D’altro canto c’è anche da aggiungere che, in caso di incidente nucleare, esiste presso le Regioni un piano strategico finalizzato a distribuire, già a partire dalle 6-8 ore successive all’incidente, questi presìdi terapeutici alla popolazione secondo regole già stabilite.

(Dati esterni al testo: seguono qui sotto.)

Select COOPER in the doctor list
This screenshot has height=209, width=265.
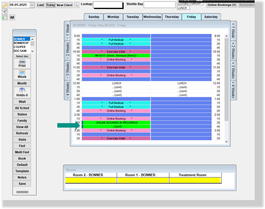tap(20, 47)
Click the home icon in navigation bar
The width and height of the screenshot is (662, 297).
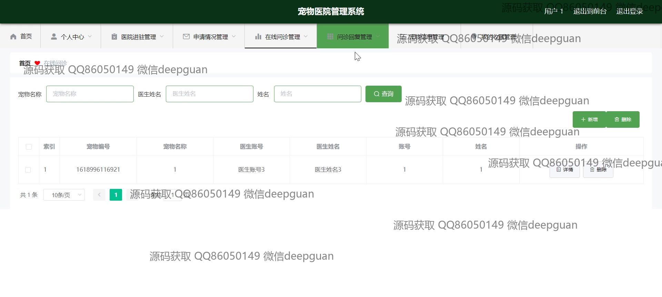click(13, 37)
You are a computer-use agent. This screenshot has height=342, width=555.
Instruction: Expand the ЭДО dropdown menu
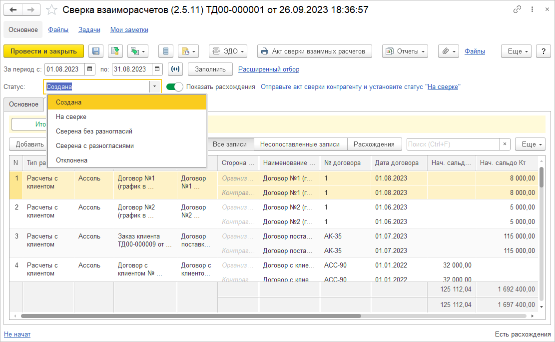(228, 51)
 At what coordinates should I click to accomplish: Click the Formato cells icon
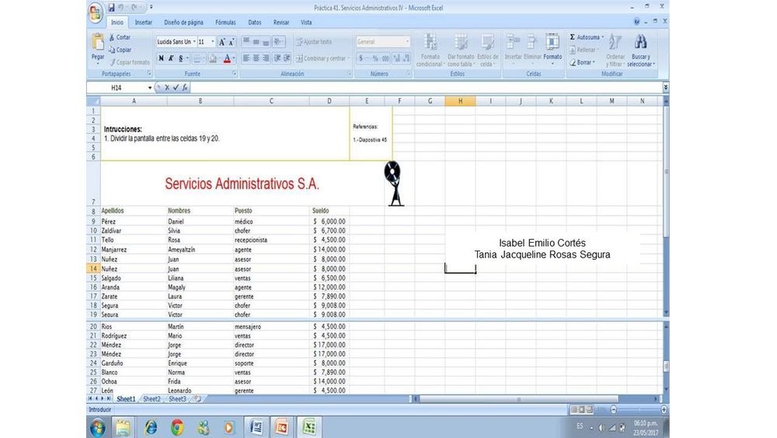(552, 45)
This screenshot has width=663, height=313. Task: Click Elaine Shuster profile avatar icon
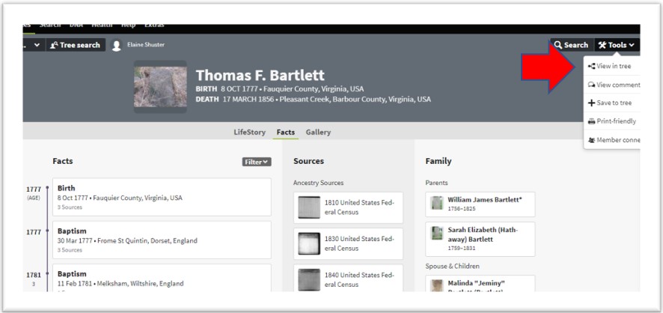(116, 45)
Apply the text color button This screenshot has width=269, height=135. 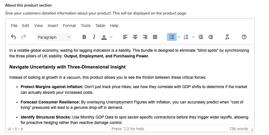coord(104,37)
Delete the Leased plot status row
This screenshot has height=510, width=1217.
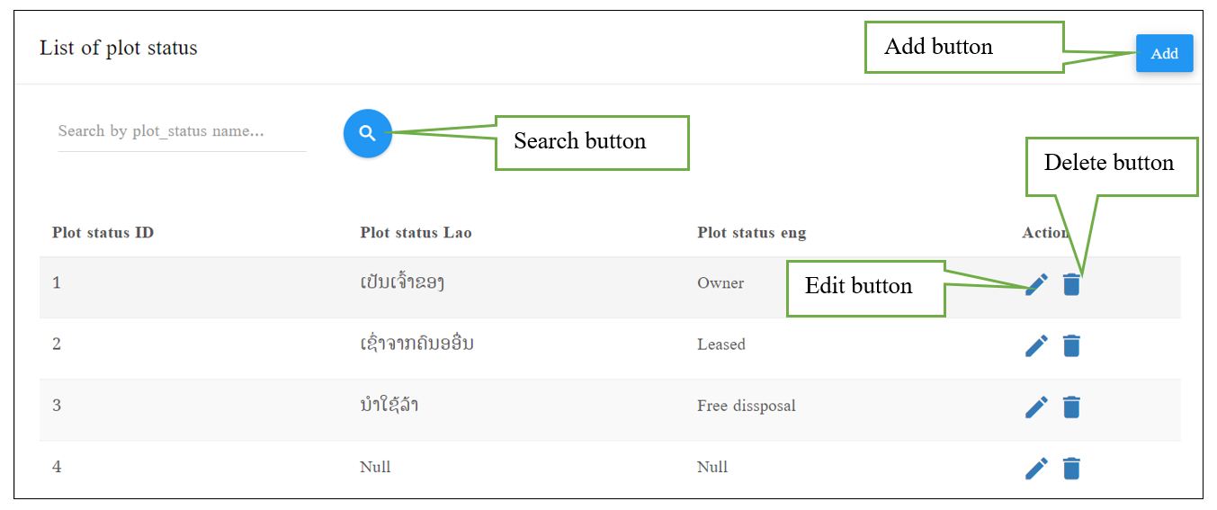1070,345
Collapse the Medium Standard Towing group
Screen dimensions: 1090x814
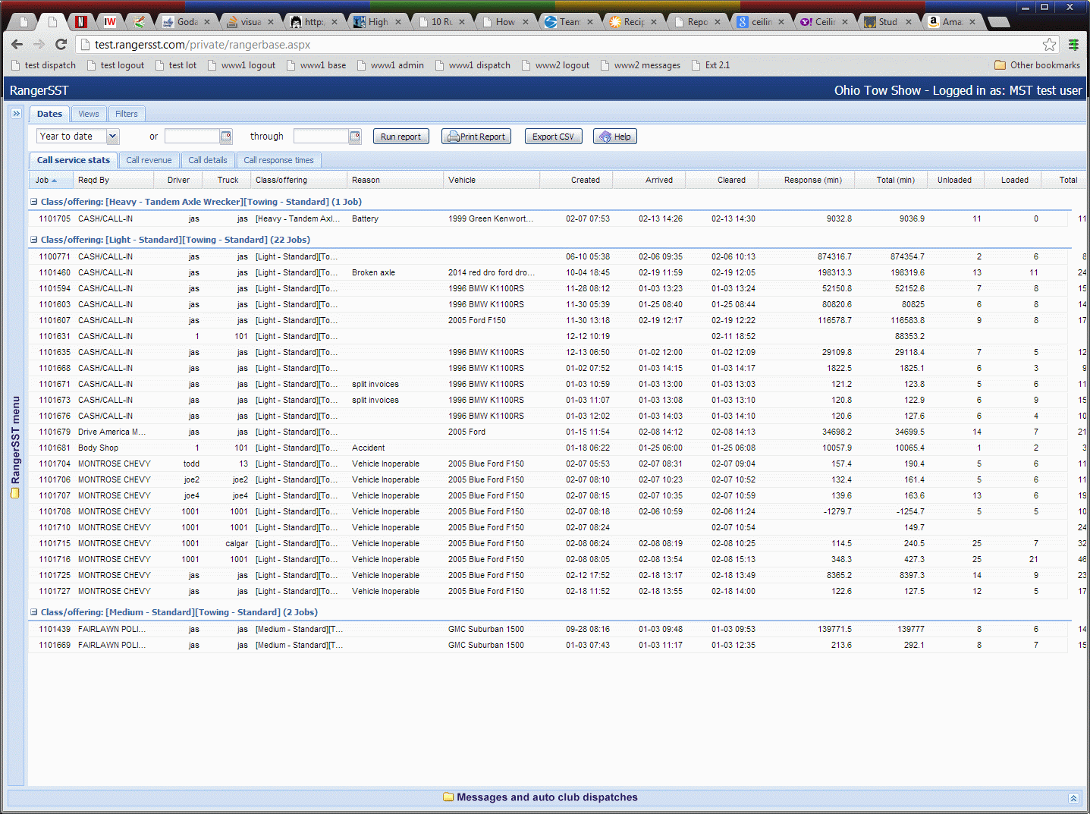click(x=33, y=612)
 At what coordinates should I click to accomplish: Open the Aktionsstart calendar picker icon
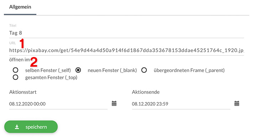(x=114, y=103)
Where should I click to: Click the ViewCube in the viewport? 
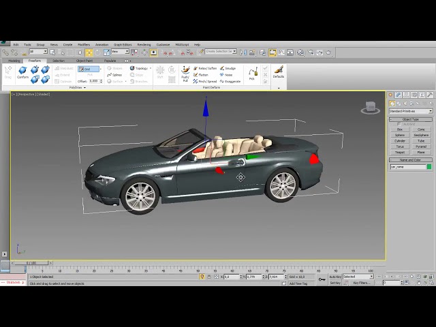coord(371,108)
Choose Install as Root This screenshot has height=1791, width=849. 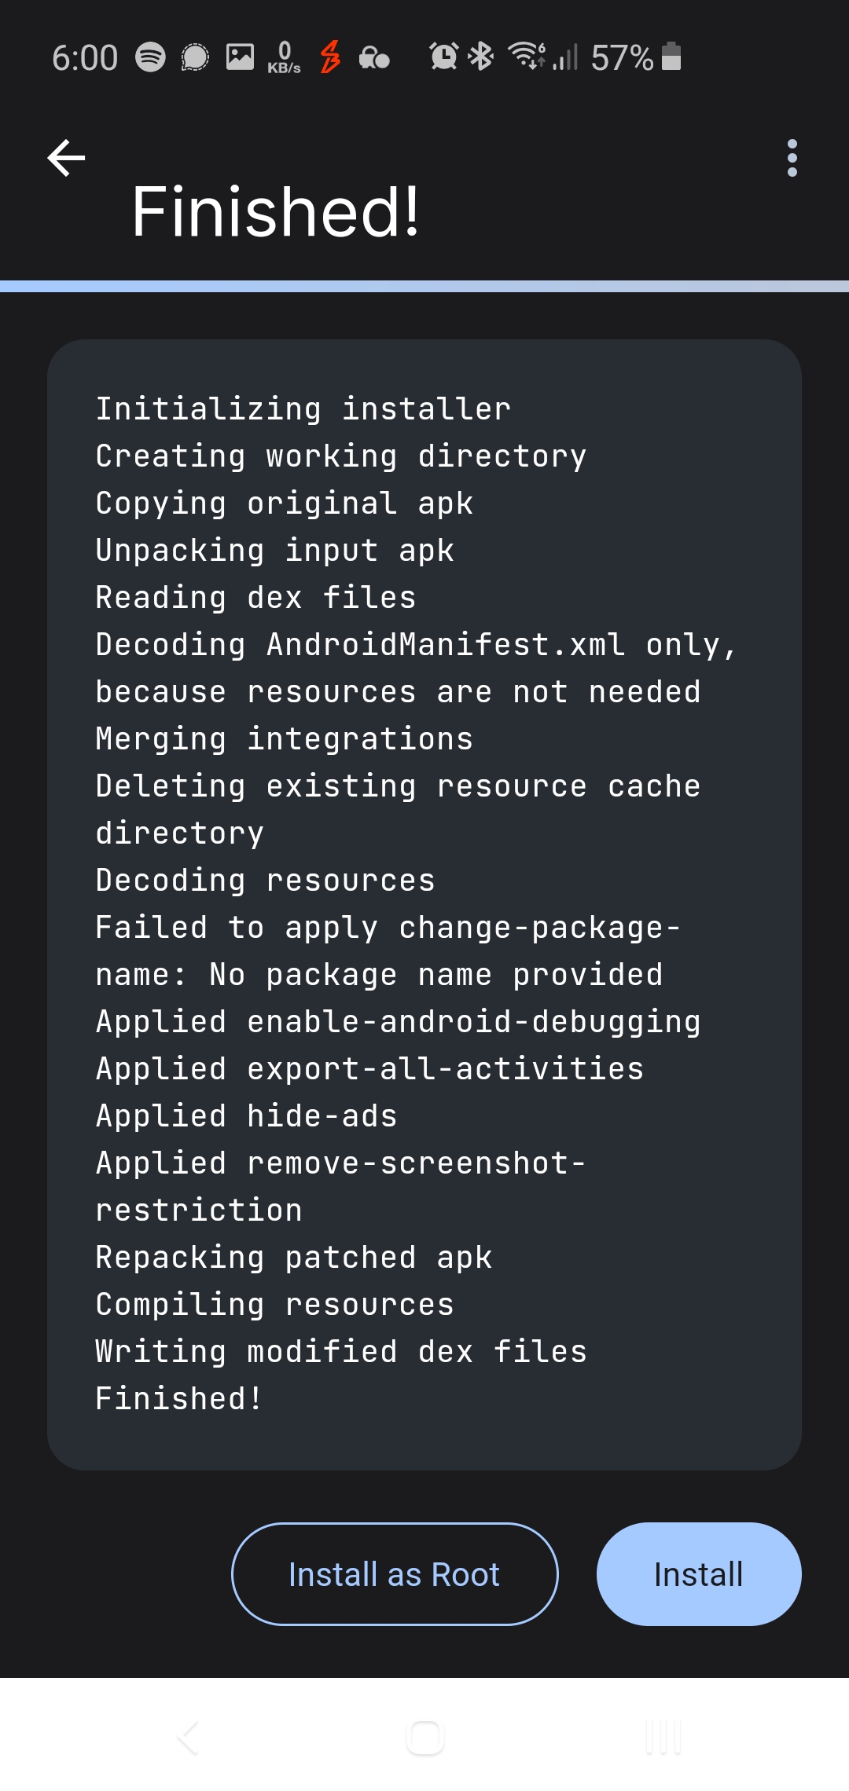click(395, 1573)
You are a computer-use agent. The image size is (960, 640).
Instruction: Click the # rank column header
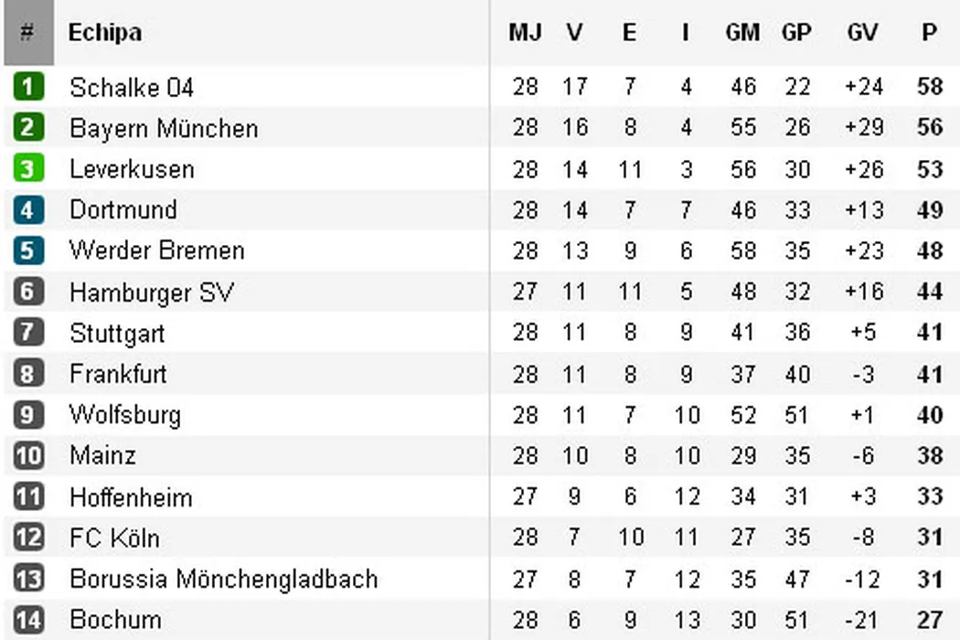27,33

Tali regole prevedono che ad essere protetti per primi siano, oltre alle donne in gravidanza e in allattamento, i ragazzi al di sotto dei 18 anni, considerando che dai 40 anni in su il rischio di sviluppare un tumore della tiroide a causa delle radiazioni sarebbe percentualmente più basso.
Resta fermo tuttavia il concetto che la misura più razionale da adottare in circostanze così dolorose, sulle quali mai avremmo pensato di doverci soffermare, rimane quella di continuare fermamente a credere che la ragionevolezza ed il senso di responsabilità possano alla fine prevalere sulla follia cieca della guerra.
Il governo sta comunque aggiornando il piano nazionale per il rischio nucleare, che spiega quali sono le attività di monitoraggio e intervento da parte degli enti preposti, incluse la iodioprofilassi e tutte quegli accorgimenti che la popolazione dovrebbe adottare nel caso ce ne fosse bisogno.